Input records →
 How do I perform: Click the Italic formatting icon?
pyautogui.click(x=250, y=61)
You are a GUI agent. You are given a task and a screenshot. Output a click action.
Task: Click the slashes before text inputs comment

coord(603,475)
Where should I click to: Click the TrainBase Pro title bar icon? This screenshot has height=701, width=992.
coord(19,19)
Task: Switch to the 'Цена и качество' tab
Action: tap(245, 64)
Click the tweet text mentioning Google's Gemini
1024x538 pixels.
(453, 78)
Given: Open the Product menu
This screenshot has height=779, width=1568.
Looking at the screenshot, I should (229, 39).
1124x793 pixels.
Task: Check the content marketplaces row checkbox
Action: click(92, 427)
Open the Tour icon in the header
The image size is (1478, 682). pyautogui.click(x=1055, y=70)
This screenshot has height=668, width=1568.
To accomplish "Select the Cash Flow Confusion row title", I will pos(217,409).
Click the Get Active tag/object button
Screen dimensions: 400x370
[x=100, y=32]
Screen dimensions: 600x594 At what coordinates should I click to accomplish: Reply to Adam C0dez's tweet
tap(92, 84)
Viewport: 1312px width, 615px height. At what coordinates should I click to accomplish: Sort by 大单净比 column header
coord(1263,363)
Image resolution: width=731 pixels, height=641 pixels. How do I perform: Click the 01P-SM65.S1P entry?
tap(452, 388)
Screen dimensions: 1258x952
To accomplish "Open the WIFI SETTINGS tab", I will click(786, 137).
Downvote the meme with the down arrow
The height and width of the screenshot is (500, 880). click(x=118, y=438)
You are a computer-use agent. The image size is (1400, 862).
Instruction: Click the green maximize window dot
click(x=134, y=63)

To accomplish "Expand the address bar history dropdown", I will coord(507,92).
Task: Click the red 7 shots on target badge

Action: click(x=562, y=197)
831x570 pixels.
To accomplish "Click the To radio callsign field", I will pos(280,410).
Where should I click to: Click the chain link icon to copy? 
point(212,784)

Prompt → In the records above, find the lines holding "agent". Copy each one.

Response to this task →
You are a GUI agent. You are given a task and a screenshot. Output a click action.
You are a computer-use agent. The image size is (1400, 862).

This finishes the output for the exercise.